Live probiotic cultures and the gastrointestinal tract: symbiotic preservation of tolerance whilst attenuating pathogenicity

Bacteria comprise the earliest form of independent life on this planet. Bacterial development has included co-operative symbiosis with plants (e.g., Leguminosae family and nitrogen fixing bacteria in soil) and animals (e.g., the gut microbiome). A fusion event of two prokaryotes evolutionarily gave rise to the eukaryote cell in which mitochondria may be envisaged as a genetically functional mosaic, a relic from one of the prokaryote cells. The discovery of bacterial inhibitors such chloramphenicol and others has been exploited to highlight mitochondria as arising from a bacterial progenitor. As such the evolution of human life has been complexly connected to bacterial activity. This is embodied, by the appearance of mitochondria in eukaryotes (alphaproteobacteria contribution), a significant endosymbiotic evolutionary event. During the twentieth century there was an increasing dependency on anti-microbials as mainline therapy against bacterial infections. It is only comparatively recently that the essential roles played by the gastrointestinal tract (GIT) microbiome in animal health and development has been recognized as opposed to the GIT microbiome being a toxic collection of micro-organisms. It is now well-documented that the GIT microbiome is comprised of a complex cohort of commensal and potentially pathogenic bacteria.
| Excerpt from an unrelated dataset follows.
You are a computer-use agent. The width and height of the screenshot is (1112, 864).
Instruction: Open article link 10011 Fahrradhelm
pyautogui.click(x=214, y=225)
Microbial interactions in the GIT provide the necessary cues for the development of regulated signals [in part by reactive oxygen species (ROS)] that promote immunological tolerance, metabolic regulation and stability, and other factors, which may then help control local and extra-intestinal end organ (e.g., kidneys) physiology. Pharmacobiotics, the administration of live probiotic cultures is an exciting growth area of potential therapeutics, developing together with an increased scientific understanding of GIT microbiome symbiosis in health and disease. Hence probiotic bacteria may provide a therapeutic connect with the GIT microbiome that can rescue mitochondrial dysfunction by linking a biologically plausible cellular signaling program (ROS reliant) between the human host and its microbiome cohort for a continued co-operative symbiosis that maintains homeostasis favorable to both.